Tablets werden bereits häufig auch in Grundschulen eingesetzt ... ... und das kann Kindern spannende Lernmöglichkeiten eröffnen.
Verkümmert dadurch nicht die Fähigkeit, mit der Hand zu schreiben, die Experten als überaus wichtig bewerten?
Götz: Die Arbeit mit Computern ist ein fester Teil unserer Kultur und wird es bleiben. Darauf müssen Kinder vorbereitet werden. Es kann allerdings nicht darum gehen, andere Kulturtechniken wie das handschriftliche Schreiben abzuschaffen.
Ab welchem Alter sollten Kinder ein eigenes Tablet, einen eigenen Computer oder Fernseher besitzen dürfen?
Götz: Auch hier gilt: Je später, desto besser. Wichtig ist, Kindern nicht selbst zu überlassen, wie viel sie fernsehen oder Computer spielen.

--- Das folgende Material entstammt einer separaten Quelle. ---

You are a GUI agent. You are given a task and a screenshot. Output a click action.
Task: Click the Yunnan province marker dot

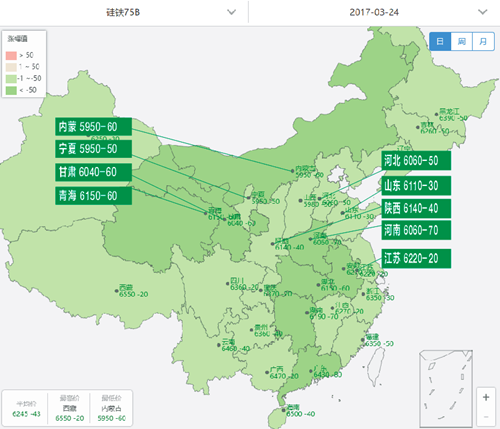219,345
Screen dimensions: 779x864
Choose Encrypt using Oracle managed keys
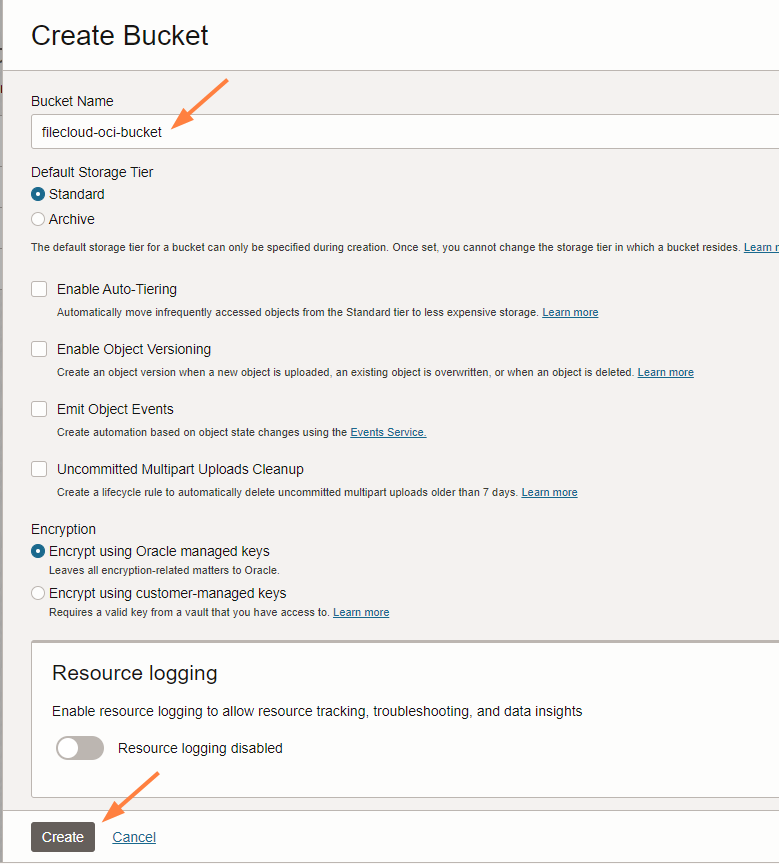click(38, 551)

Vertrauen ist gut, Kontrolle ist besser?
Götz: Genau. Denn Kinder werden immer wieder mit neuen Herausforderungen konfrontiert, und Eltern müssen sie im Umgang damit unterstützen. Das geht nicht, wenn der Fernseher im Kinderzimmer steht.
Was dürfen Kinder keinesfalls sehen?
Götz: Horrorfilme! Auch Krimis können Kinder an ihre Grenzen führen, bis hin zu traumatischen Erlebnissen. Ich kenne das Beispiel eines Jungen, der mit sechs den „Weißen Hai“sah. Sein Opa dachte, das sei ein Tierfilm. Als dann das Blut spritzte, sagte der Opa, das sei nur Ketchup. Der Junge ist inzwischen 26 und kann nach wie vor nicht im Meer oder in Seen schwimmen.
Woran erkennen Eltern, dass eine Sendung ihre Kinder ängstigt?
Götz: Kinder werden teils steif, reißen ihre Augen auf oder zittern. Normalerweise sagen sie sogar: „Ich habe Angst.“Wenn es nicht so schlimm ist, können Eltern ihnen ein Kopfkissen zum Verstecken geben. Sie sollten sie auf das Gesehene ansprechen, im Zweifelsfall ausschalten. Um das Gesehene zu verarbeiten, kann man es mit Lego oder Playmobil nachspielen und darüber reden. So verschwinden auch Albträume schnell wieder, die das Kind möglicherweise bekommen hat.
Und woran erkennen Eltern eine kindgerechte Sendung?
Götz: Das Kind verfolgt sie aufmerksam und lacht zwischendurch.